### Job 1
Return the data items from the line containing "The height and" through the end of the data items, inclusive, repeating each line unchanged and omitting the pictures.

Produced by Allison Abbate, Burton, and Don Hahn who also produced The Lion King and Beauty and the Beast, FRANKENWEENIE, was written by John August based on an original idea from Burton and an additional screenplay by Lenny Ripps and is distributed by Walt Disney Studios Motion Pictures.

FRANKENWEENIE, destined to be an instant classic, stars the amazing voice talent of Catherine O’Hara and Martin Short, who in addition to voicing Victor’s parents, Mr. and Mrs. Frankenstein, each take on additional roles; Martin Landau voices the enthusiastic science teacher, Mr. Rzykruski , Charlie Tehan as Victor, the budding brilliant scientist, and his classmates Atticus Shaffer as Edgar “E’ Gore, James Hiroyuki Liao as Toshiaki, Robert Capron as Bob, with Conchata Ferrell as Bob’s Mom and Winona Ryder as Elsa Van Helsing, Victor’s neighbor.

FRANKENWEENIE takes the viewer on a journey to a simpler time as Director Tim Burton, one wants to believe, revisits his own childhood recreating his own first venture into the filmmaking world and facing the challenges of balance. As Victor is a good son, he does make an effort and step into unknown territory to please his Dad. It’s there, in those uncharted waters, that what should be a triumphant sweet memory turns instantly into a traumatic nightmare.

Filmed in Black and White, which may seem an odd choice, as 3-D is generally thought to enhance, with eye-popping vividness, the color palette FRANKENWEENINE’s sliding black, white and gray scale are used to evoke a simpler time, pre-colorization, before the 1960’s explosion of change made its way into every household.

As it is stop motion animation, one of the first aspects of FRANKENWEENIE that strikes the neophyte animation eye is the fluidity of motion. Stop motion makes a static object appear as if it were moving and most stop motion animation, while excellent and truly great pieces of craftsmanship, don’t lend screen time to character actions that depict a need for long fluid motion scenes.  FRANKENWEENIE does.

The second element obvious to FRANKENWEENIE is the homage to great comedic light horror classics from early Chinese exports such as GODZILLA to Steven Spielberg’s THE GREMLINS and of course, Stephen King’s PET CEMETARY.

And while it appears as if animation filming is adults playing with miniature doll sets, it entails crews of animators creating the dolls, the molds, with delicate precision, creating mold after mold, primarily for facial movement and expression and also for each and every emotion and gesture.  

Another aspect of FRANKENWEENIE that is particularly interesting is the initial scenes where Victor, a humble, whiz-kid filmmaker, shows his parents the 3-D feature short film he made. For every budding filmmaker that has a chance to see FRANKENWEENIE, watching what looks like a pre-educated film, as Tim Burton creates and captures the essence of the film within a film; it is truly amazing.

### Job 2
According to the film review, who voices the science teacher Mr. Rzykruski?

Data items:
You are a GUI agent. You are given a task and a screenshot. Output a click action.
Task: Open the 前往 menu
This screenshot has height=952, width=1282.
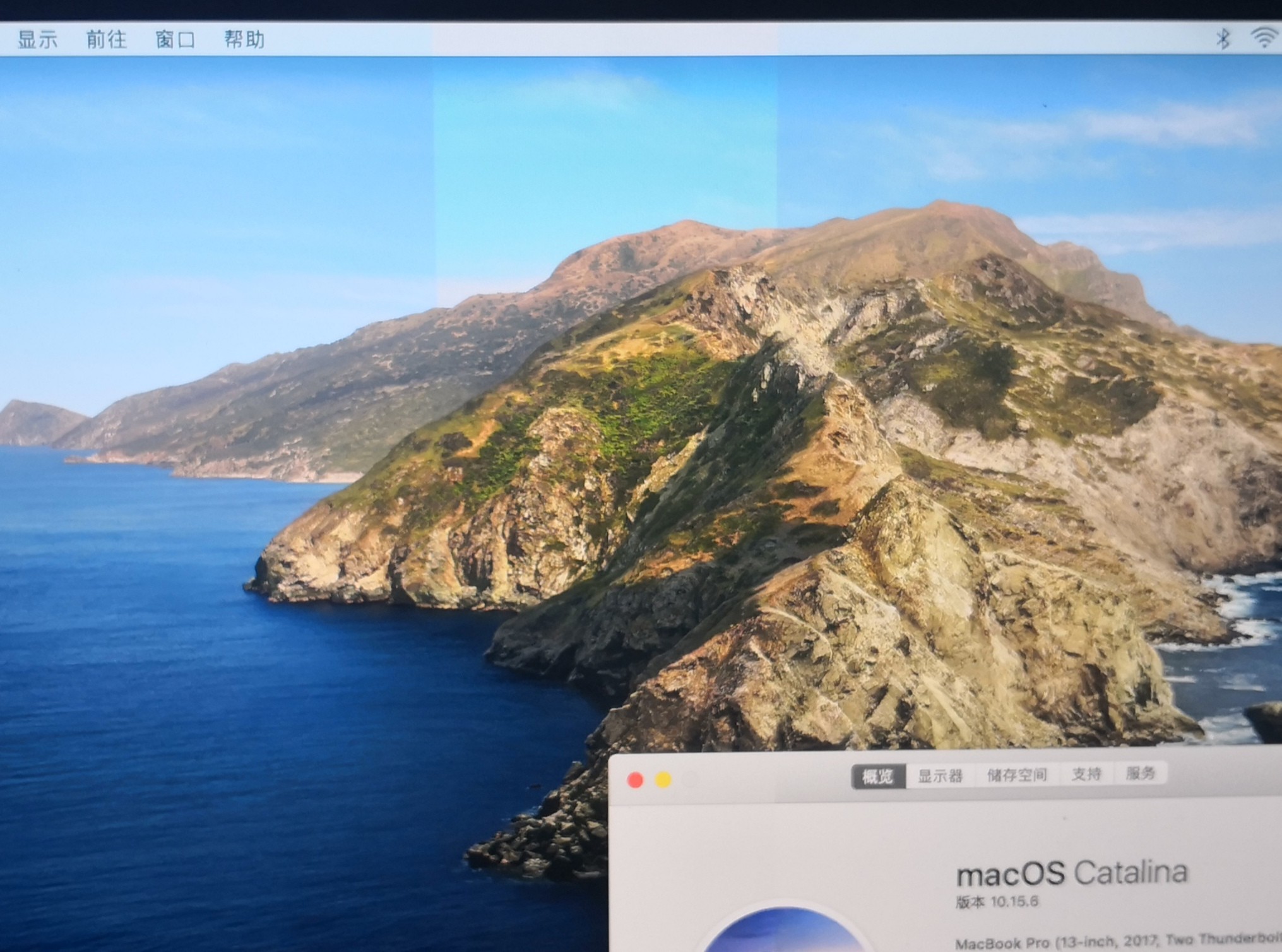pos(106,40)
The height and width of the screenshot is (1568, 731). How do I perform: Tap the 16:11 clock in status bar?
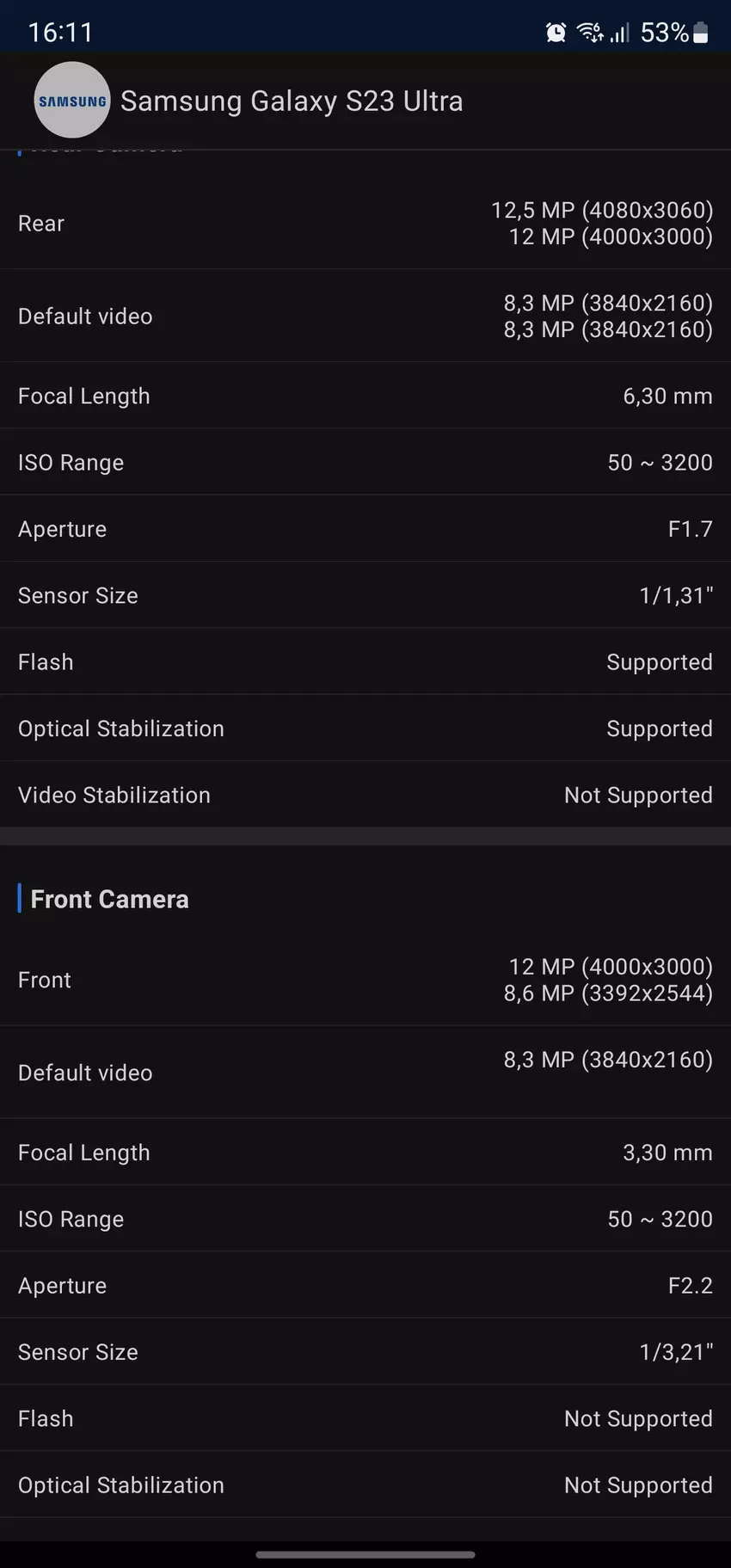pos(60,33)
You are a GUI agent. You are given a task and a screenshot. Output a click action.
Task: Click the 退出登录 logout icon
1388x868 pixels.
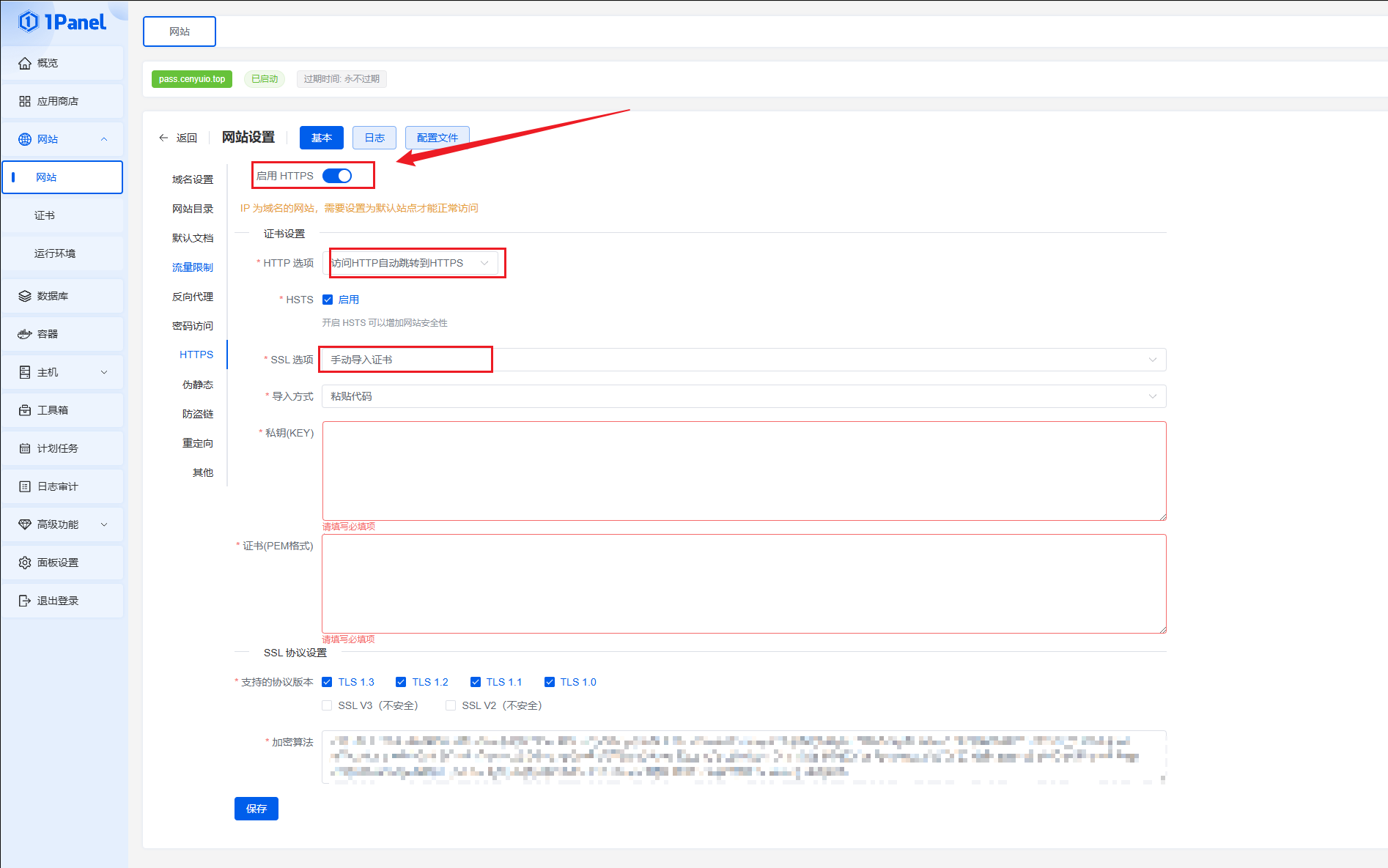pyautogui.click(x=25, y=601)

### Task result 1
The height and width of the screenshot is (1568, 731). How do I perform: Tap the 16:11 clock in status bar?
pos(60,33)
You are a GUI agent. You are given a task and a screenshot. Output a click action.
Task: Click the 退出登录 logout icon
1388x868 pixels.
pyautogui.click(x=25, y=601)

### Task result 2
Martin Landau